STICH II therefore specifically recruited this latter group of patients to see if the effect was real or an artifact of the scientific analysis. In total, 601 conscious ICH patients with a median age of 65 years were recruited at 78 centers in 27 countries. Patients had to have a superficial lesion (1 cm or less from the cortical surface of the brain) that was between 10 mL and 100 mL in volume, and with no sign of intraventricular hemorrhage on CT scanning. Patients had to be recruited within 48 hours of the stroke and surgical intervention had to be performed within 12 hours (Lancet 2013 May 29 [doi:10.1016/S0140-6736(13)60986-1]). (A total of 6 patients were excluded or withdrew from the study before intervention, and after intervention another 12 withdrew, were lost to follow-up, or were alive but had an unknown status.)
The GOS-E was calculated from the answers to a questionnaire sent out to patients and their relatives 6 months following their stroke. A cutoff score of approximately 27 was used to categorize patients as having a good or bad prognosis. At baseline, about two-thirds of patients had a good prognosis, and the remainder had a poor prognosis.
"The notion that early surgery might be beneficial in this subgroup of patients is supported by the results of the investigator’s updated meta-analysis of 15 trials,"
"One of the reasons, perhaps, for a lack of significance was the [number of] crossovers from initial conservative therapy to surgery," Dr. Mendelow said. Indeed, 21% of patients who were originally randomized to conservative treatment crossed over to the surgical arm. These patients had "clearly deteriorated" prior to having surgery, he said when presenting the findings. Furthermore, only 37% of these crossovers received surgery within the specified 12-hour time limit.
STICH provides the best, albeit insufficient, evidence to date on the role of surgery in ICH, Dr. Oliver Gautschi and Dr. Karl Schaller, both of the University of Geneva, commented in an editorial about the trial (Lancet 2013 May 29 [doi:10.1016/S0140-6736(13)61087-9]) .
"The notion that early surgery might be beneficial in this subgroup of patients is supported by the results of the investigator’s updated meta-analysis of 15 trials," they wrote. "The overall result of this meta-analysis of patients with different types of intracerebral hemorrhage favors surgery."
The results of two other surgical studies, CLEAR III and MISTIE III, "are eagerly awaited," Dr.
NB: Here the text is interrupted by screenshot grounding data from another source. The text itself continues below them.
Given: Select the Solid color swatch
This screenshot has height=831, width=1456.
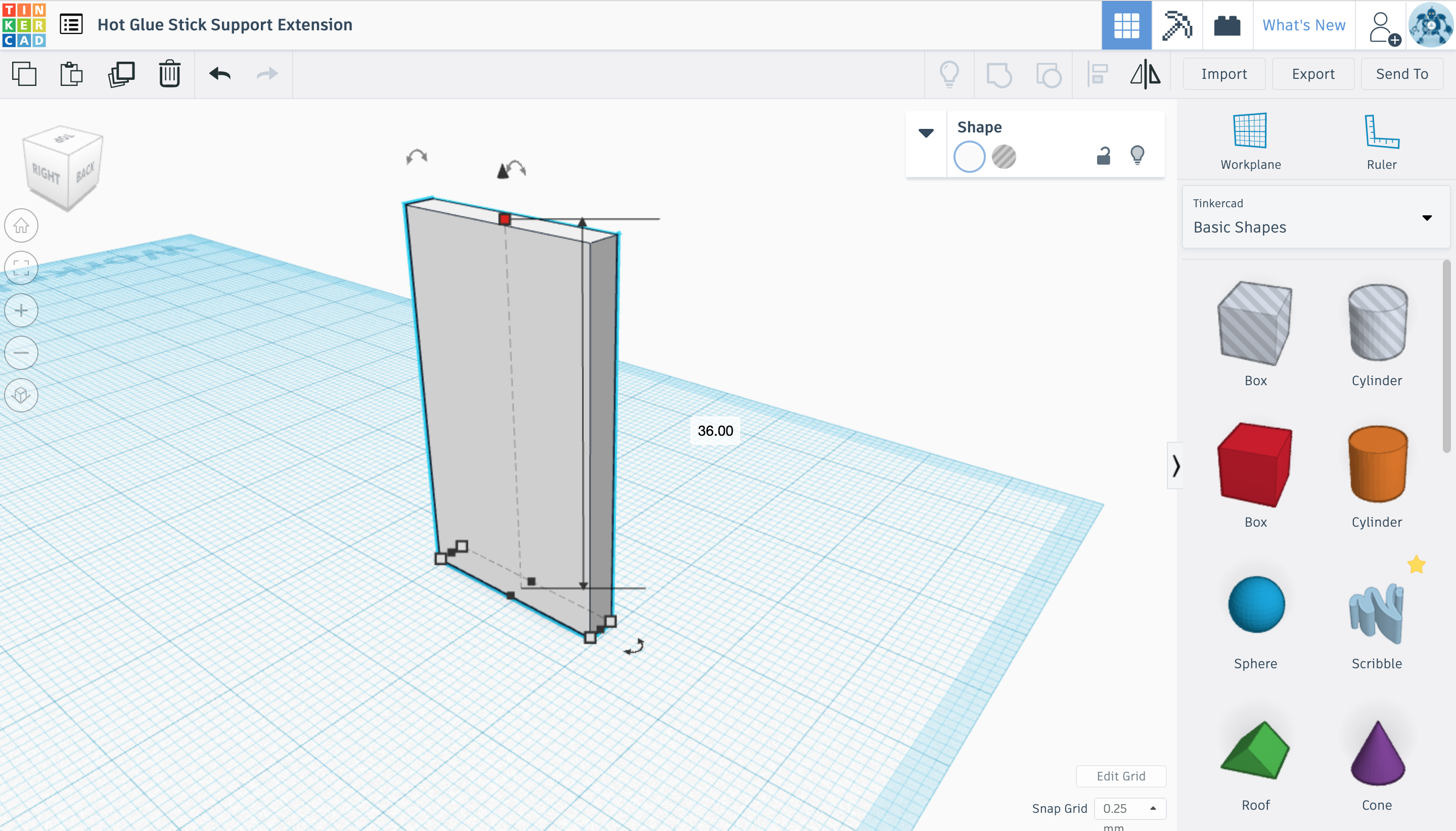Looking at the screenshot, I should (969, 156).
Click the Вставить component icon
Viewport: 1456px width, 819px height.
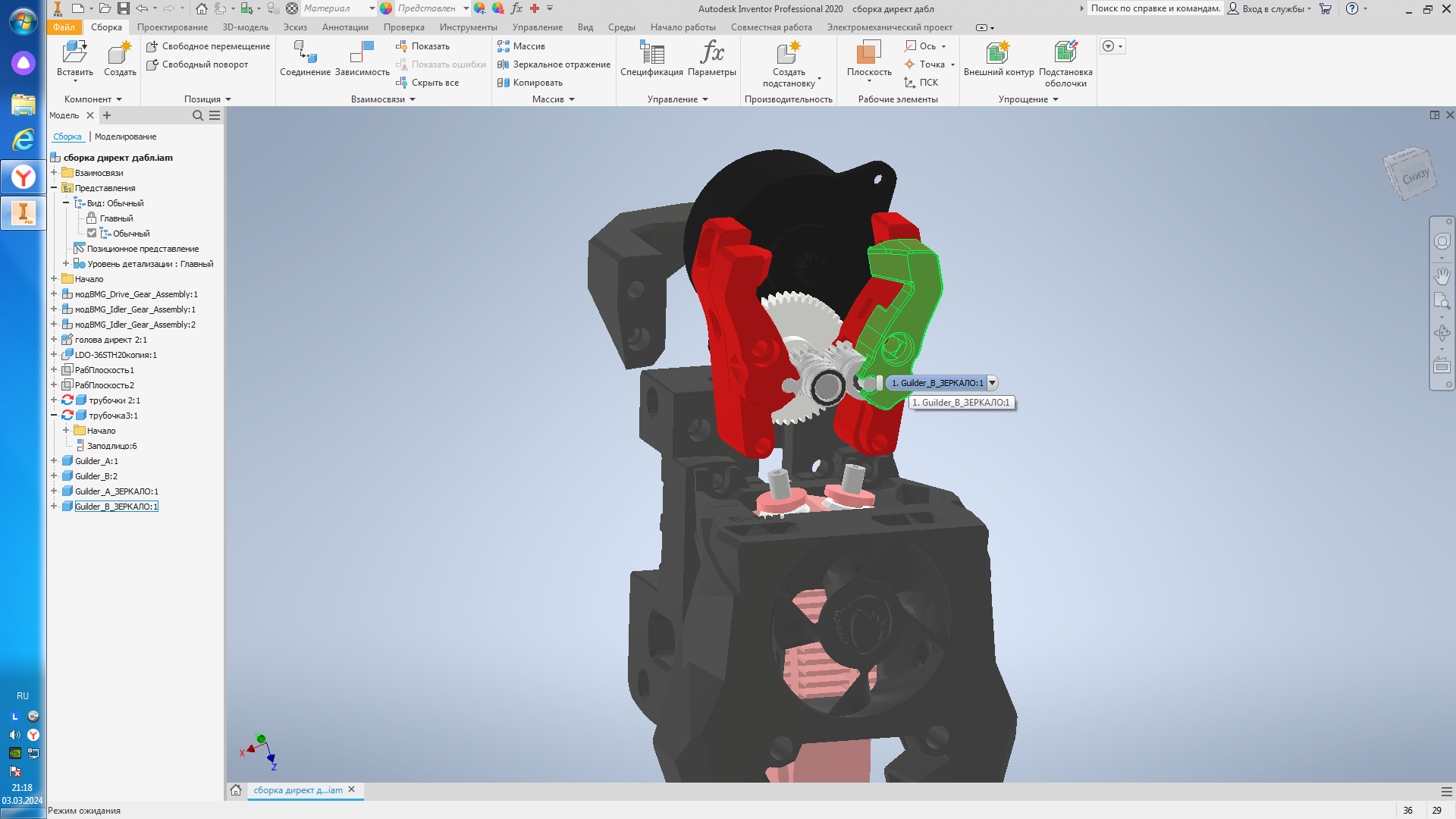[x=74, y=54]
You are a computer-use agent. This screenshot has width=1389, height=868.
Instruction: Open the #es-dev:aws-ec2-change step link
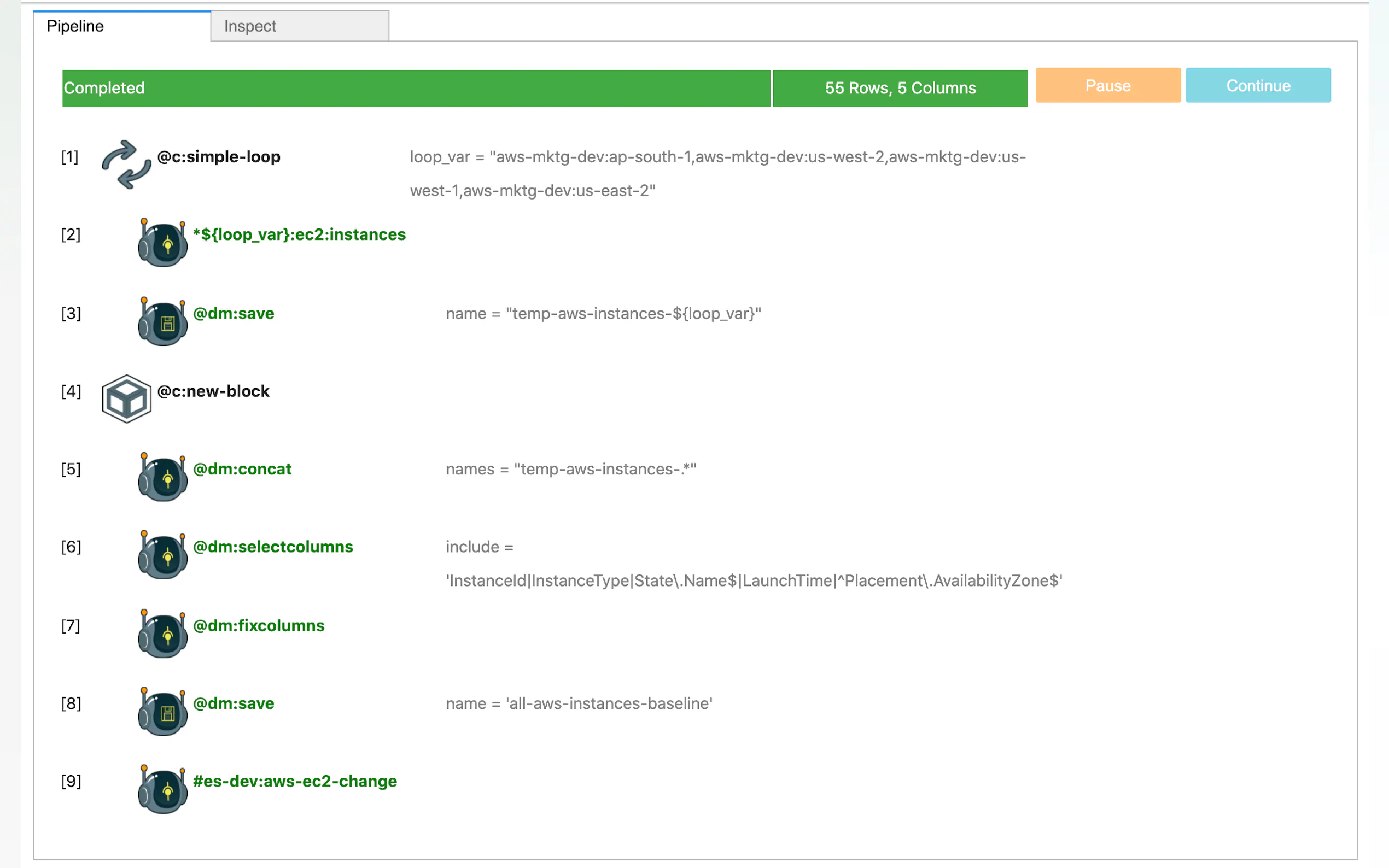(295, 781)
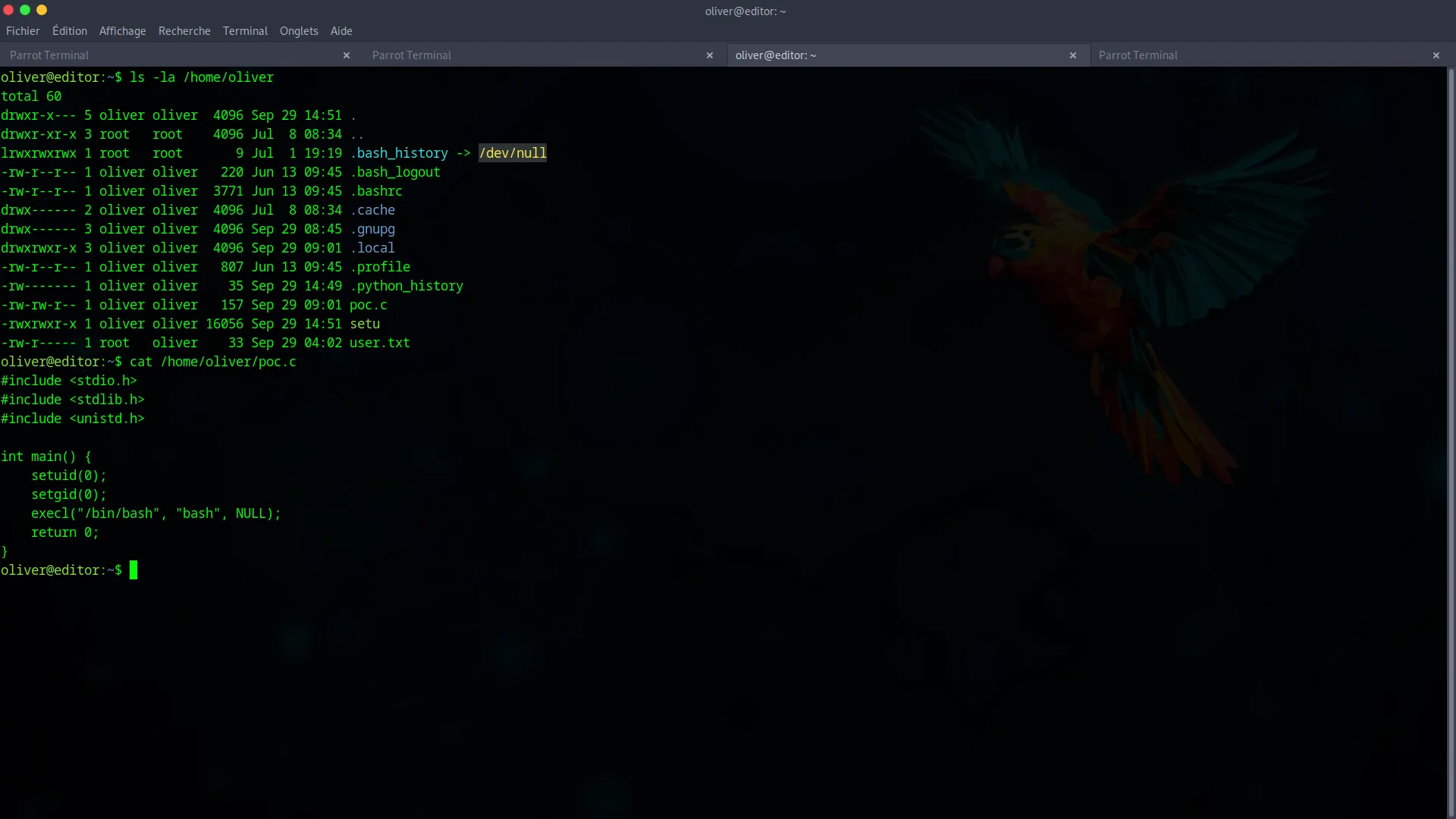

Gautschi and Dr. Schaller said, noting that, "decompressive hemicraniectomy might be a[nother] promising surgical procedure."
The U.K. Medical Research Council funded STICH II. Dr. Mendelow reported having no relevant financial disclosures.
AT THE EUROPEAN STROKE CONFERENCE
Major finding: A favorable outcome at 6 months was seen in 41% of the early surgery group and 38% of the conservative treatment group (P = .367).
Data source: STICH II, an international, multicenter prospective trial of 601 patients randomized to early surgery (within 12 hours) or medical treatment within 48 hours of a spontaneous superficial intracerebral hemorrhage.
Disclosures: The U.K. Medical Research Council funded STICH II. Dr. Mendelow reported having no relevant financial disclosures.